Bobby Jindal, Marching As To War

In a speech at the Ronald Reagan Presidential Library last week, the Louisiana governor claimed that there was a “silent war on people of faith” being waged in this country. Waldman examines how Jindal’s rhetoric played to the conservative id:

Jindal is rather shrewdly attempting to tap into something that’s universal, but particularly strong among contemporary conservatives: the urge to rise above the mundane and join a transformative crusade. It’s one thing to debate the limits of religious prerogatives when it comes to the actions of private corporations, or to try to find ways to celebrate religious holidays that the entire community will find reasonable. That stuff gets into disheartening nuance, and requires considering the experiences and feelings of people who don’t share your beliefs, which is a total drag. But a war? War is exciting, war is dramatic, war is consequential, war is life or death. War is where heroes rise to smite the unrighteous. So who do you want to get behind, the guy who says “We can do better,” or the guy who thunders, “Follow me to battle, to history, to glory!”

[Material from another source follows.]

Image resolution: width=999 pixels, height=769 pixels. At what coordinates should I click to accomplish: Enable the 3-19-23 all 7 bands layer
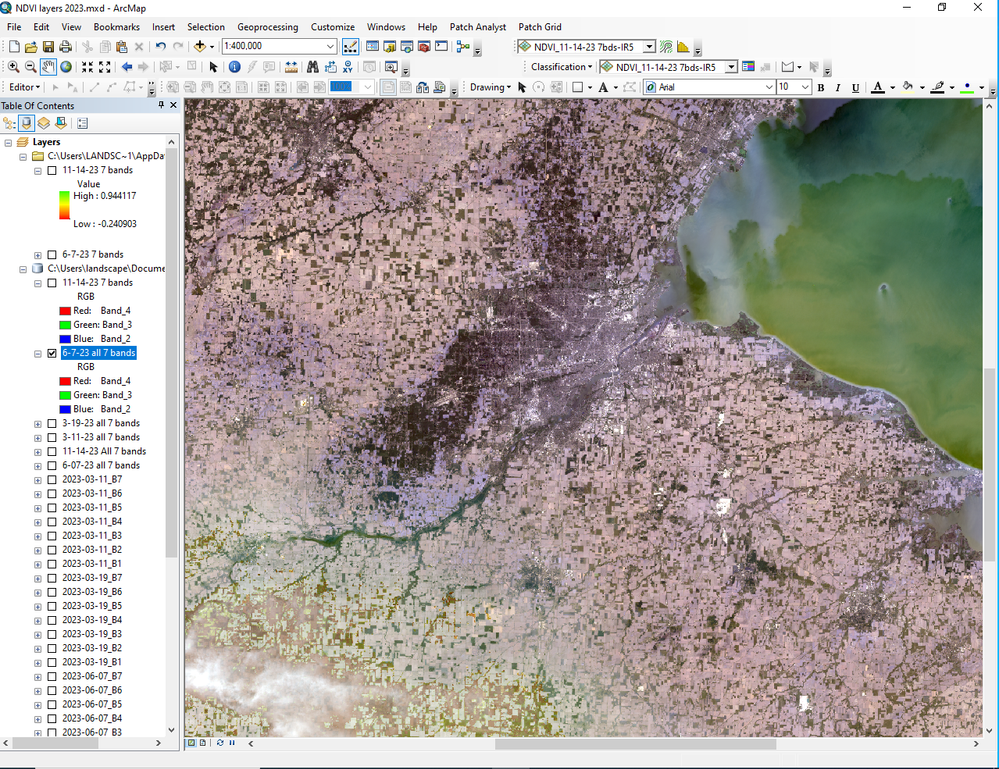coord(52,423)
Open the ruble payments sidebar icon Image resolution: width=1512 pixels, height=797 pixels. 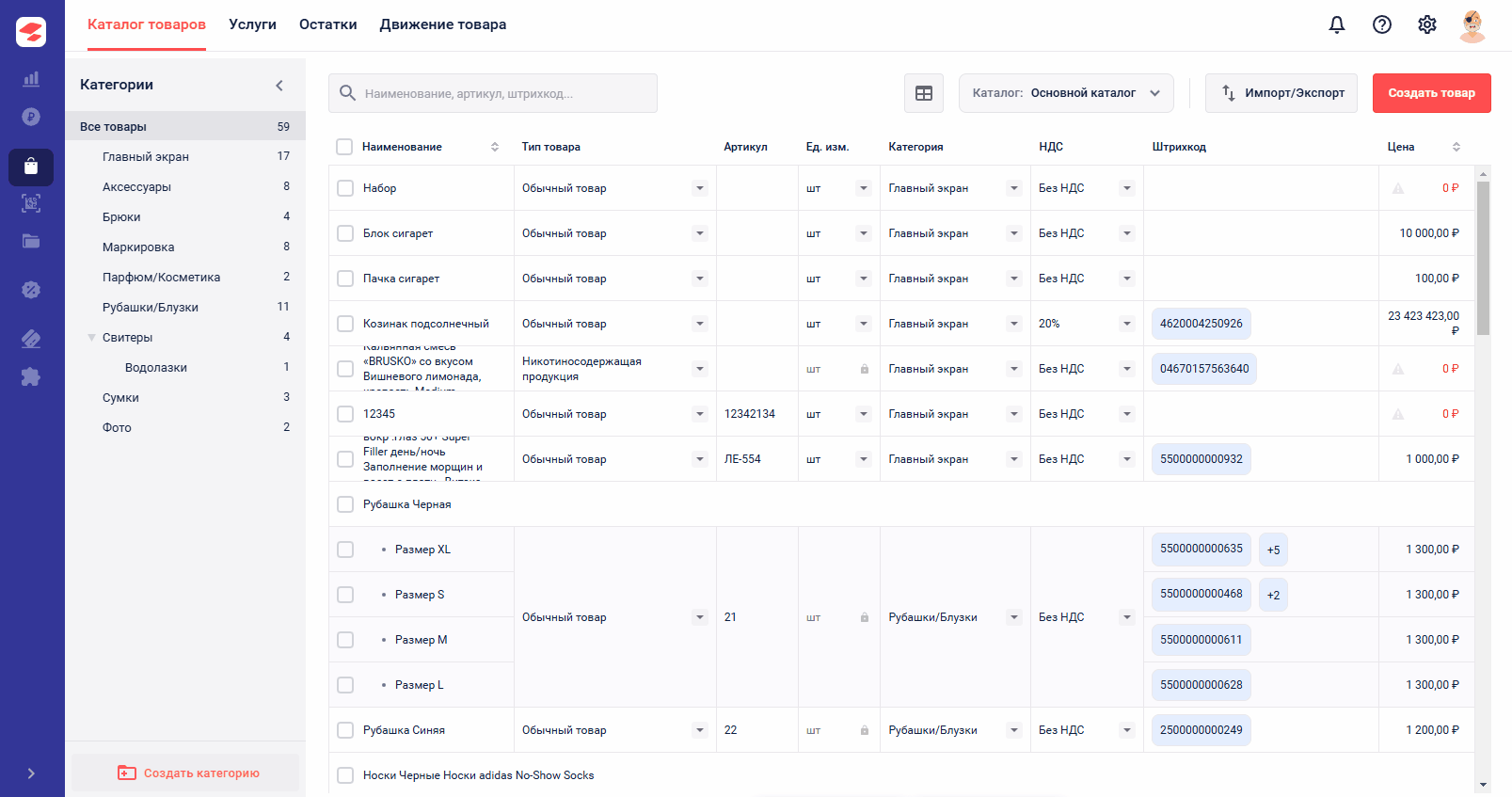click(x=31, y=117)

Saletan compares Jindal’s argument to the one Bob Jones University made for its ban on interracial dating 14 years ago:

The resemblance between Bob Jones’ argument and Jindal’s argument raises a simple question: Does the right to practice a religious belief against gay marriage differ fundamentally from the right to practice a religious belief against interracial marriage? There are several ways to claim that it does. But these rebuttals don’t stand up. … If religious freedom protects your right to discriminate privately between same-sex and opposite-sex relationships, does it also protect your right to discriminate privately between same-race and opposite-race relationships? If not, why not? As Bob Jones put it: “Does a Christian consensus have to exist to make a belief right? Who decides?”

Kilgore notes that “Jindal’s job approval ratio now comes in at a terrible 35/53”:

Worse yet, asked if Jindal should run for president, Louisianans say “no” by an insulting 63/25 margin (even Republicans oppose his candidacy by 50/36), and that’s not because they want him to stay home and do his job since he’ll be leaving office at the end of 2015. Listed among possible 2016 candidates, Bobby can win only 13% among Louisiana Republicans, seven points behind Mike Huckabee and just one point ahead of Ted Cruz.